Cantwell first appeared on the 1940 U.S. Census as an unincorporated village. It was classified as a census-designated place (CDP) in 1980.

As of the census of 2000, there were 222 people, 102 households, and 59 families residing in the CDP. The population density was 1.9 PD/sqmi. There were 178 housing units at an average density of 1.5 /sqmi. The racial makeup of the CDP was 65.32% White, 0.45% Black or African American, 22.52% Native American, 1.80% Asian, 0.90% from other races, and 9.01% from two or more races.
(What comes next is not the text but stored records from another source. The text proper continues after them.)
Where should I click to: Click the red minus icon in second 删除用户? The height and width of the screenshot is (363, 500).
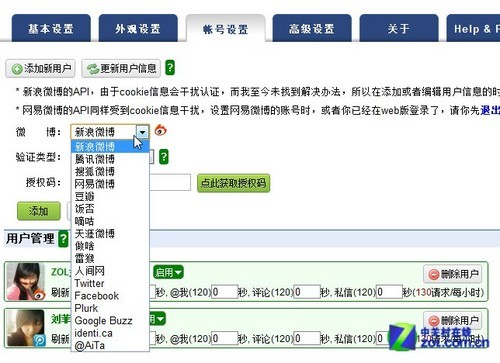click(434, 321)
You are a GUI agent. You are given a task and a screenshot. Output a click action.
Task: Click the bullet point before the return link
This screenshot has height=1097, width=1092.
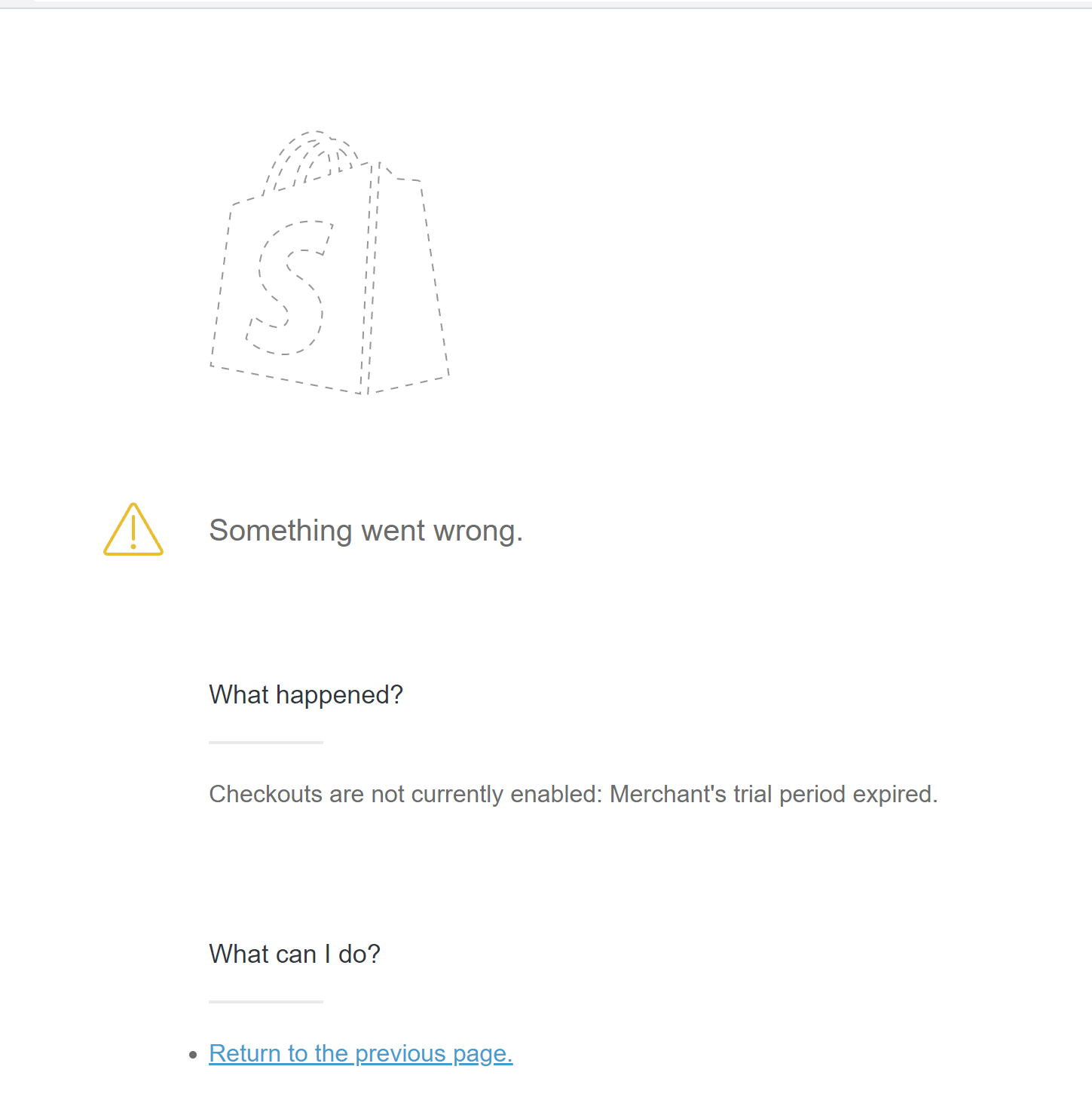[x=193, y=1055]
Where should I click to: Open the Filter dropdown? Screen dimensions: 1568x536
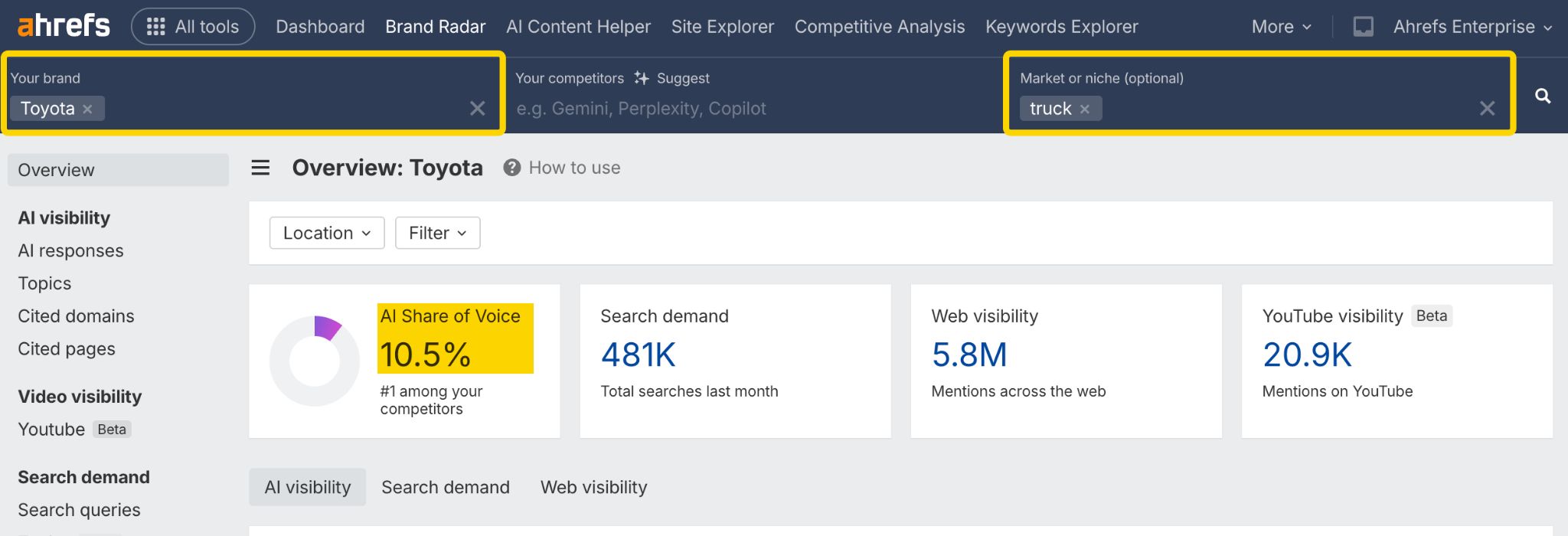coord(437,233)
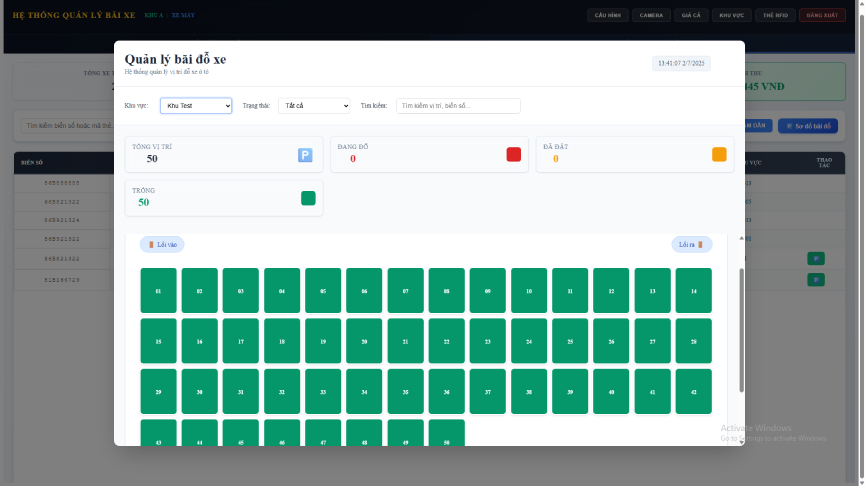Select parking slot 01
865x486 pixels.
pyautogui.click(x=158, y=291)
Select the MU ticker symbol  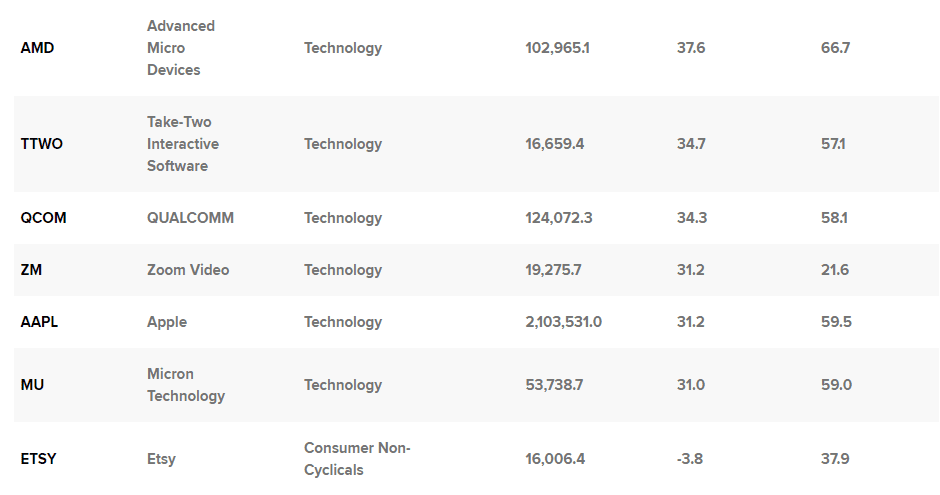pos(32,385)
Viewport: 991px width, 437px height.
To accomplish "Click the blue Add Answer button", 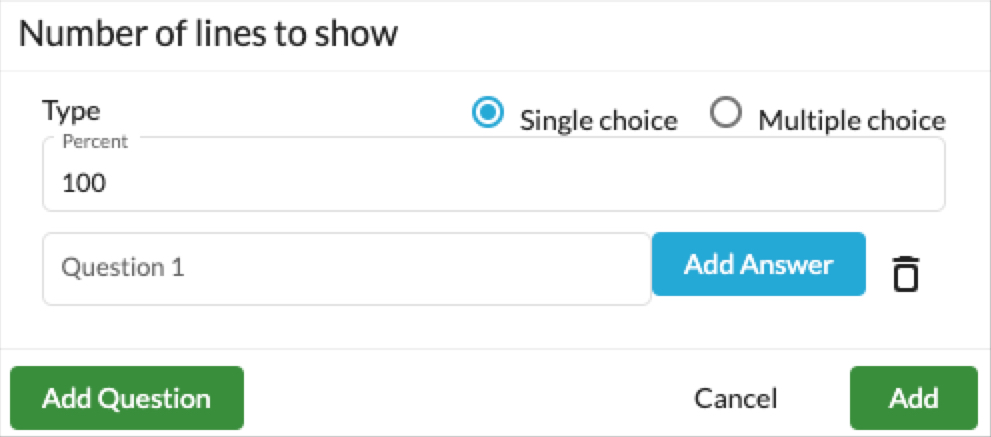I will [758, 264].
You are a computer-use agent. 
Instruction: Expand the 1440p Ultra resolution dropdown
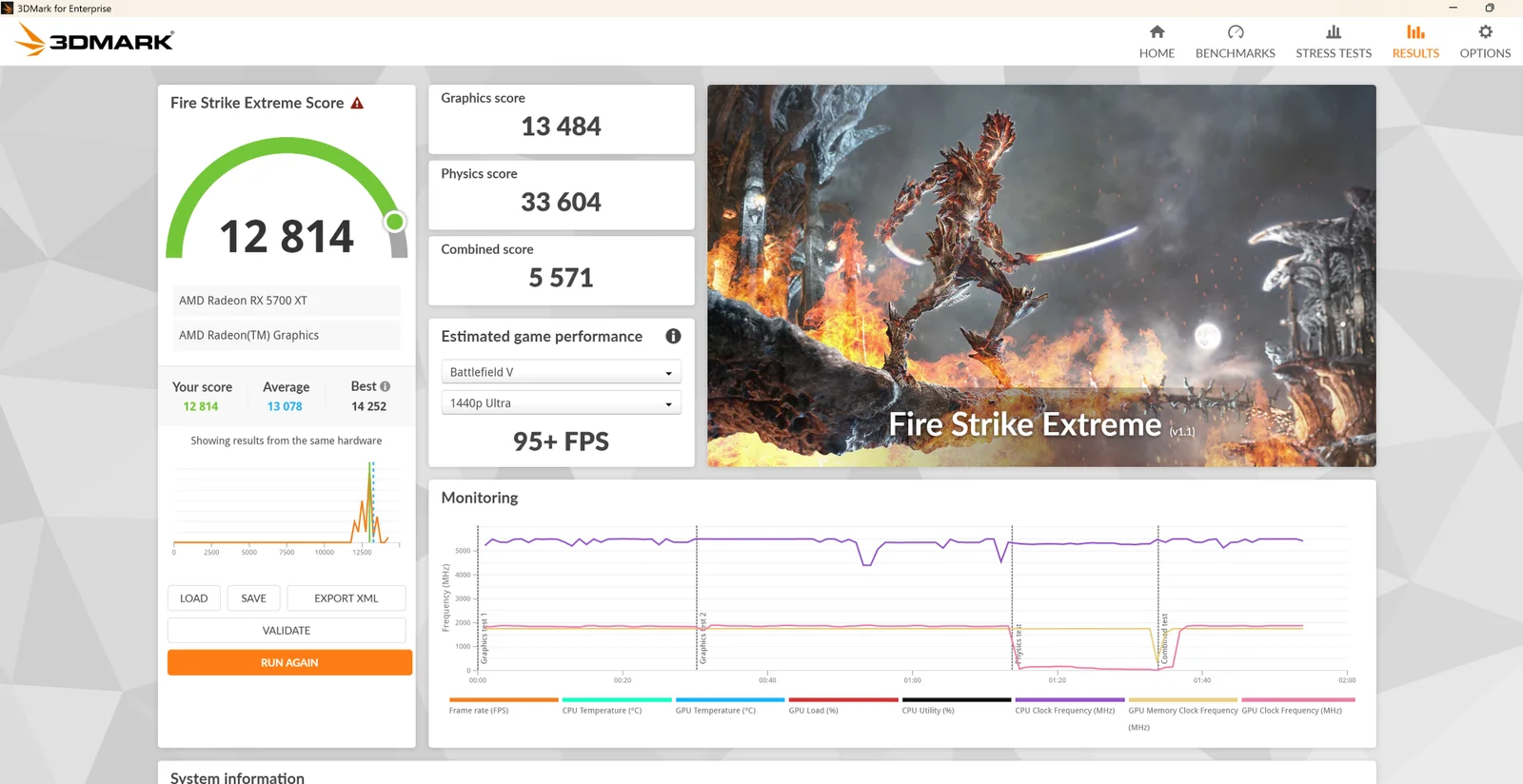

Hispanic or Latino of any race were 1.35% of the population.

There were 102 households, out of which 25.5% had children under the age of 18 living with them, 44.1% were married couples living together, 8.8% had a female householder with no husband present, and 41.2% were non-families. 33.3% of all households were made up of individuals, and 2.9% had someone living alone who was 65 years of age or older. The average household size was 2.18 and the average family size was 2.80.

In the CDP, the population was spread out, with 20.7% under the age of 18, 4.1% from 18 to 24, 37.4% from 25 to 44, 30.2% from 45 to 64, and 7.7% who were 65 years of age or older. The median age was 40 years. For every 100 females there were 111.4 males. For every 100 females age 18 and over, there were 114.6 males.

The median income for a household in the CDP was $43,750, and the median income for a family was $39,792. Males had a median income of $55,625 versus $17,500 for females. The per capita income for the CDP was $22,615. None of the families and about 2.0% of the population were living below the poverty line, including none of those under the age of 18 and none of those 65 and older.

Historical population
| Census | Pop. | Note | %± |
| 1940 | 17 |  | — |
| 1950 | 67 |  | 294.1% |
| 1960 | 85 |  | 26.9% |
| 1970 | 62 |  | −27.1% |
| 1980 | 89 |  | 43.5% |
| 1990 | 147 |  | 65.2% |
| 2000 | 222 |  | 51.0% |
| 2010 | 219 |  | −1.4% |
| 2020 | 200 |  | −8.7% |
U.S. Decennial Census

==Education==
K-12 students attend Cantwell School, operated by the Denali Borough School District. Cantwell School has multi-grade classrooms with individual learning targets for every student.